[Opening Data supplied section]

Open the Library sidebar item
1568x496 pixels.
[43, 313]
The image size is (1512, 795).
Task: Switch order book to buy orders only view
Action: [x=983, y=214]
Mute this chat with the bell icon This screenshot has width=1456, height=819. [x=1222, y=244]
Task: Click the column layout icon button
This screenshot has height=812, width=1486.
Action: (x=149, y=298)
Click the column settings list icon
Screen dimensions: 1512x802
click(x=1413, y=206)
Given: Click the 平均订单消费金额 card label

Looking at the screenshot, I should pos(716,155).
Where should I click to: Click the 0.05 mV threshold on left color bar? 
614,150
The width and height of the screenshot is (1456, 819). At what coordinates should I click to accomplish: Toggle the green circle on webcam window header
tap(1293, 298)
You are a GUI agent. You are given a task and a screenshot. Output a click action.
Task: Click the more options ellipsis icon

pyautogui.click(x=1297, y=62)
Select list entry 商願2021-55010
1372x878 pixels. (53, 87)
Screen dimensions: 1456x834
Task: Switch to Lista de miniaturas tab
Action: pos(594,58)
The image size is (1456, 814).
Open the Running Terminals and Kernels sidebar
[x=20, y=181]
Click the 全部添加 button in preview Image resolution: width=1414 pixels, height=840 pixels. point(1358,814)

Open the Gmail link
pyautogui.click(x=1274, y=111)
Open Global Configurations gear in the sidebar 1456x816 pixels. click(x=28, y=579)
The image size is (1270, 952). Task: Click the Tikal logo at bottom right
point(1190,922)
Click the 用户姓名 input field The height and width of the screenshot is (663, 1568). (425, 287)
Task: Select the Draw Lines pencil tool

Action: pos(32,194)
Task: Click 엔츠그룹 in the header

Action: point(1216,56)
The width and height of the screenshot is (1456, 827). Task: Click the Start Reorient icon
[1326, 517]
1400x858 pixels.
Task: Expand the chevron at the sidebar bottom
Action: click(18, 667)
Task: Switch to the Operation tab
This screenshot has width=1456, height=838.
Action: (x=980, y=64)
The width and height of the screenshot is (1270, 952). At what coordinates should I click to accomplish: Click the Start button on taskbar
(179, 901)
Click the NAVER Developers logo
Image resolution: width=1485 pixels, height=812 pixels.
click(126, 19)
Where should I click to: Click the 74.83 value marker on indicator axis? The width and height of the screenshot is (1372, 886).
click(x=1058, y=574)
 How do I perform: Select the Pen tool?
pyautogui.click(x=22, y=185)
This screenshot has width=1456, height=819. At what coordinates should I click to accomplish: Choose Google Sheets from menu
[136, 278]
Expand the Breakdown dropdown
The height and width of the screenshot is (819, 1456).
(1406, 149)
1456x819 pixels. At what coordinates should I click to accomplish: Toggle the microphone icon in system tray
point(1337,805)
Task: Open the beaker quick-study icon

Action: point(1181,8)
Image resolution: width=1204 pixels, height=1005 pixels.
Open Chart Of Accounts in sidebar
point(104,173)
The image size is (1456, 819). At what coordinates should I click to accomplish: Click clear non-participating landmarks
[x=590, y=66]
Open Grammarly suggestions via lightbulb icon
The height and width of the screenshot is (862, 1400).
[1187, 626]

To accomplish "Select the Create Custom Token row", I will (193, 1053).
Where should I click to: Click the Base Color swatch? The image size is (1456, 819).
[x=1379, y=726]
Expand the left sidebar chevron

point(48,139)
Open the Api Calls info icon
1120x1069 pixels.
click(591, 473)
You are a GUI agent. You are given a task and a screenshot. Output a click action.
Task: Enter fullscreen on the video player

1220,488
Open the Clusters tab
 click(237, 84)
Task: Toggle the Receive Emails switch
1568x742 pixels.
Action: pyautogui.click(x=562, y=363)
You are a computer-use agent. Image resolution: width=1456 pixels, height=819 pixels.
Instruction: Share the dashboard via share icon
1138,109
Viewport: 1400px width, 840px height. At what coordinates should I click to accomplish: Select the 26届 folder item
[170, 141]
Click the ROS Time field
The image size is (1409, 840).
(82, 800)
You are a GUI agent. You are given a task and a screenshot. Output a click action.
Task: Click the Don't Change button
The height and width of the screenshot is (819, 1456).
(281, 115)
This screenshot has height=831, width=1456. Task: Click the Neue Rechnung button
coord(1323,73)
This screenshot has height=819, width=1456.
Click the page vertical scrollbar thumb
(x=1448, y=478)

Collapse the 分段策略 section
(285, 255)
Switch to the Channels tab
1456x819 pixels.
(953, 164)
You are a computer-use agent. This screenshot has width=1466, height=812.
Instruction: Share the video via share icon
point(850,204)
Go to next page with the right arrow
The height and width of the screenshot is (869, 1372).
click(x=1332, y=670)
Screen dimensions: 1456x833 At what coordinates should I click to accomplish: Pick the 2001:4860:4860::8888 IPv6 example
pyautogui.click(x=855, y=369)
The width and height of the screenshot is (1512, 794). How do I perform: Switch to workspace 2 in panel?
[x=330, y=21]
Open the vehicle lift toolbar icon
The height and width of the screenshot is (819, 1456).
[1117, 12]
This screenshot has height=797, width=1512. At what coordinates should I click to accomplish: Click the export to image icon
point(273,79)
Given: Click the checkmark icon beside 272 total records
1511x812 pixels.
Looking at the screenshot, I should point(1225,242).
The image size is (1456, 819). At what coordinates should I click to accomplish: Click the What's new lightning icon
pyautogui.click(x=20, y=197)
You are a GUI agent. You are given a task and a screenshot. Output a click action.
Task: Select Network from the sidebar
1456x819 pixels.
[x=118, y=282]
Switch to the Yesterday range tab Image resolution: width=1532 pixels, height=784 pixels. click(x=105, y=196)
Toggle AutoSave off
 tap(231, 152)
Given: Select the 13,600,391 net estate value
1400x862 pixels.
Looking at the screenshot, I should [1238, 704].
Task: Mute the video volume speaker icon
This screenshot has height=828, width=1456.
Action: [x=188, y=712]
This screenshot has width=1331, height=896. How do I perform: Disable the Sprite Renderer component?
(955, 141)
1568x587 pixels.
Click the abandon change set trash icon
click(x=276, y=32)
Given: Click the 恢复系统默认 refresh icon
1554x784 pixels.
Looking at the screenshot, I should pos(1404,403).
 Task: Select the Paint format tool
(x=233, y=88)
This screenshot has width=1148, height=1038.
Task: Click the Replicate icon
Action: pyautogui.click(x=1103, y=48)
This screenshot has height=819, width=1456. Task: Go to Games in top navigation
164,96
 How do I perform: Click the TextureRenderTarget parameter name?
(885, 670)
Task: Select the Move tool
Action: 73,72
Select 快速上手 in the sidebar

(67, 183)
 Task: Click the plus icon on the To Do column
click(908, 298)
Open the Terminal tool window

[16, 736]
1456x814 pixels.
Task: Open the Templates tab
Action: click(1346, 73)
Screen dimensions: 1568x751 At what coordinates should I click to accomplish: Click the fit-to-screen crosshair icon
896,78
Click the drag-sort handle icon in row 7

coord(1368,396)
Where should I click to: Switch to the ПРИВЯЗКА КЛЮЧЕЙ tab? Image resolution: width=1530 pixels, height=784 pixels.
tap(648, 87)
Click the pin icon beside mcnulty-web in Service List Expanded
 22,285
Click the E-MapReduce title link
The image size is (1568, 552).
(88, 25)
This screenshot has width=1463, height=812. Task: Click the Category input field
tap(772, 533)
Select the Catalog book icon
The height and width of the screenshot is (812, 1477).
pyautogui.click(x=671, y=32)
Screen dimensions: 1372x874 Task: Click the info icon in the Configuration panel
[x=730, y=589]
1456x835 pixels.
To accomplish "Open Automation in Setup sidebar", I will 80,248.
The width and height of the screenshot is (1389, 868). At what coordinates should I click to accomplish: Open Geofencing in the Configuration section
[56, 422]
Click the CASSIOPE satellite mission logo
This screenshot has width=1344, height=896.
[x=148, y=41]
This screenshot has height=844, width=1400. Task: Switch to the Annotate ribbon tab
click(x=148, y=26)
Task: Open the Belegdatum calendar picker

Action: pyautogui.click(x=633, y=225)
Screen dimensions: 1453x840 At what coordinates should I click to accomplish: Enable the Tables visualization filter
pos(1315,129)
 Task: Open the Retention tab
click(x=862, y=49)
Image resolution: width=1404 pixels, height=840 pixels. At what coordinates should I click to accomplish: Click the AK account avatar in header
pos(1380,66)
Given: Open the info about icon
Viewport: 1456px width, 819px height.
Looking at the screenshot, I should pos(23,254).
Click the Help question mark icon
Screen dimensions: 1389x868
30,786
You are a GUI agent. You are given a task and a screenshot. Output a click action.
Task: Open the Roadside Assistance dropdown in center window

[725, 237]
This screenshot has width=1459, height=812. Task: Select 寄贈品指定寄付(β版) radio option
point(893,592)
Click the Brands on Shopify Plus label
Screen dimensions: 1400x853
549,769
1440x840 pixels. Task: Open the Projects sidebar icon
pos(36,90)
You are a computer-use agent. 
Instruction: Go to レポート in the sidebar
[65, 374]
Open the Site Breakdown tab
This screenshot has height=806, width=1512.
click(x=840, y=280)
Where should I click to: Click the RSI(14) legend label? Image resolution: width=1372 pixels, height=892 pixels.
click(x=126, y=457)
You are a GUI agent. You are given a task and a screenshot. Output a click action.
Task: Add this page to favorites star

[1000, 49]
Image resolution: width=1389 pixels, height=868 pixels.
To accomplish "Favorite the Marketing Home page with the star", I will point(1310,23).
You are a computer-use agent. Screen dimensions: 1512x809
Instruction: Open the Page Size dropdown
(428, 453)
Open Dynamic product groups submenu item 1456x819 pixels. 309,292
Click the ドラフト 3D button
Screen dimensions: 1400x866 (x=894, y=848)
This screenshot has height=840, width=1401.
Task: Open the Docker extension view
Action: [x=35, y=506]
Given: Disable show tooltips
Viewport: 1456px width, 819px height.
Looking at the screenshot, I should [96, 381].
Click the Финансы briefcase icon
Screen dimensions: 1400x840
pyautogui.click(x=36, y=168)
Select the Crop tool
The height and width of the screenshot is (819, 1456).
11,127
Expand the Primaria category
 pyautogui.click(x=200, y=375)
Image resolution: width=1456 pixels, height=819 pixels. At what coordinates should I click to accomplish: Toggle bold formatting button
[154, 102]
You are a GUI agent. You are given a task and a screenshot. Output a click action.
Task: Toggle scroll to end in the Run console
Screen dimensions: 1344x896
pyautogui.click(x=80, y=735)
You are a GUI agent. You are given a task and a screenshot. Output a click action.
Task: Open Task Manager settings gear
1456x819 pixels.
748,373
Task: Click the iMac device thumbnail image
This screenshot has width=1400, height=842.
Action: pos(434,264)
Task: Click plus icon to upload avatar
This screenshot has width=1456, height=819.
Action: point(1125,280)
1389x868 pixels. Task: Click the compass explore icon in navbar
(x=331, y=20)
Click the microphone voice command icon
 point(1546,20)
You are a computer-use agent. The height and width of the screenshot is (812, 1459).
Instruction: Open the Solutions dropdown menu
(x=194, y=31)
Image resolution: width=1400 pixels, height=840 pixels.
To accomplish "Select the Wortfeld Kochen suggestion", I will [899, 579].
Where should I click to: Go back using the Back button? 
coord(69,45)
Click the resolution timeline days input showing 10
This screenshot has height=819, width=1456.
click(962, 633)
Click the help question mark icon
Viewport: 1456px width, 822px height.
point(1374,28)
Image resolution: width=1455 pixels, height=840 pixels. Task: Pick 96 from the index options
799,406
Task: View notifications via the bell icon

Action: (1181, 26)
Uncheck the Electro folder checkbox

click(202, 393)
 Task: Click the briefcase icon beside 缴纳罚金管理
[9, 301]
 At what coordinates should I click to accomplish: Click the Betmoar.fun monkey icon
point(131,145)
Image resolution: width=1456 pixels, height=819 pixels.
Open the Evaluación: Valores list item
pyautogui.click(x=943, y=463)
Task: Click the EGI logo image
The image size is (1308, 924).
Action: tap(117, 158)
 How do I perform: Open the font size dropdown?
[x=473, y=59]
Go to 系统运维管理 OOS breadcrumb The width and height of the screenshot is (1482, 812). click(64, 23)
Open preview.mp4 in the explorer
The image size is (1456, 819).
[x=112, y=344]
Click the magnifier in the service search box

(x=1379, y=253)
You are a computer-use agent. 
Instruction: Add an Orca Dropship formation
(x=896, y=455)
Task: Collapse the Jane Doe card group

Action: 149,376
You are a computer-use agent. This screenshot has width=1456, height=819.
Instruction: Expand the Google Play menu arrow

[Closing Data supplied section]

Considering the records above, count the lines where the string "Mute" occurs and return that number alone.

2